A geospatial-based framework for rapid simulation of storm-induced flooding and comprehensive risk assessment leveraging GWDD and fuzzy-SWARA

Abstract

With the increasing frequency of storm surges due to extreme weather, coastal protection and emergency strategies have become more critical than ever. A key element in evaluating these measures is the simulation of storm-induced flooding. As both optimization and emergency response require rapid simulations, achieving high computational efficiency is essential. In this study, a geospatial-based framework for rapid flood simulation, combined with a comprehensive risk assessment system, is introduced. The Geospatial Water Displacement and Distribution (GWDD) Model was developed, integrating GIS and Manning's equation to calculate water influx and redistribute it across affected areas. By combining spatial data with coastal vulnerability indices, Fuzzy Logic and SWARA were employed to identify flood-prone zones.
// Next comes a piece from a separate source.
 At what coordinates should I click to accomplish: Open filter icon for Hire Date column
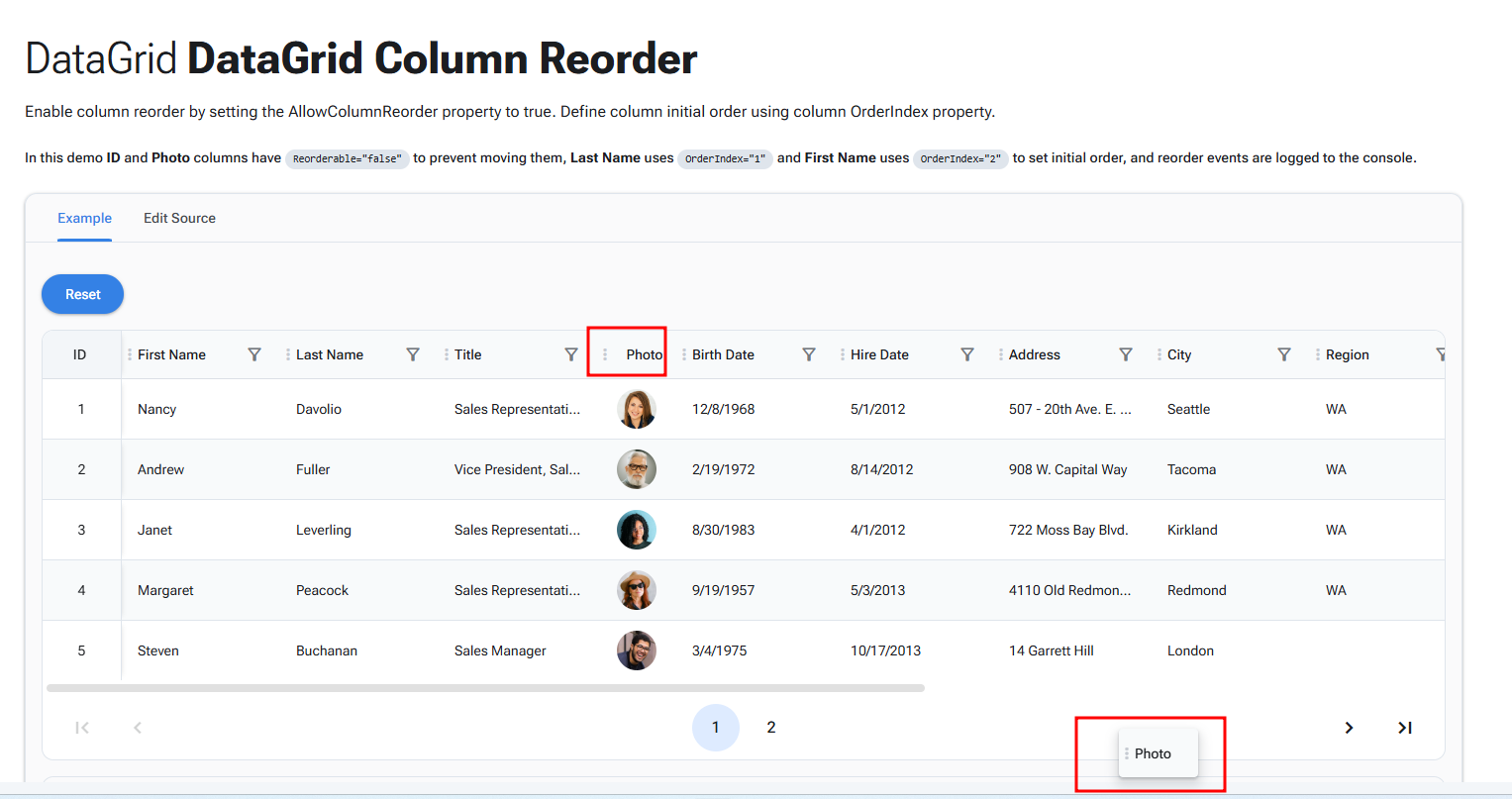coord(967,354)
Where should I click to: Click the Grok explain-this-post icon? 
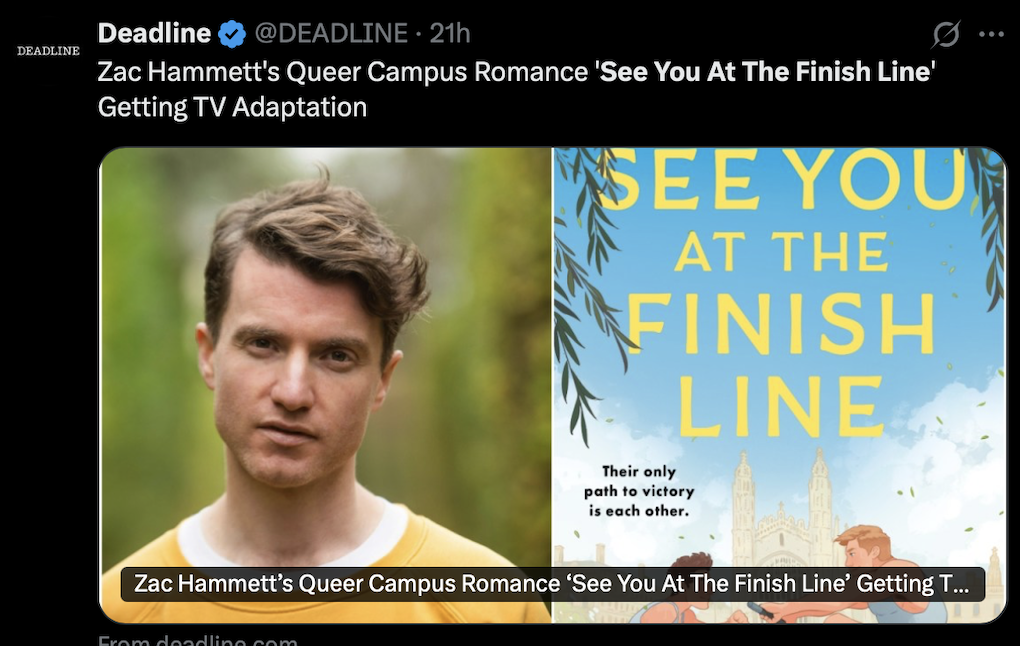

Compared to traditional methods, this geospatial analysis approach simplifies physical models, increasing computational efficiency by 67.44 times while maintaining a calculation accuracy of 84.08 %, with minimal loss of precision. In addition, this paper combines multi-layered vulnerabilities such as political, economic, and environmental factors with disaster assessments, fully considering the role of vulnerability elements. It accurately identifies high-risk areas for storm surge flooding on the Leizhou Peninsula and proves the accuracy of these findings through comparison with news reports, optimizing coastal defense and emergency response strategies.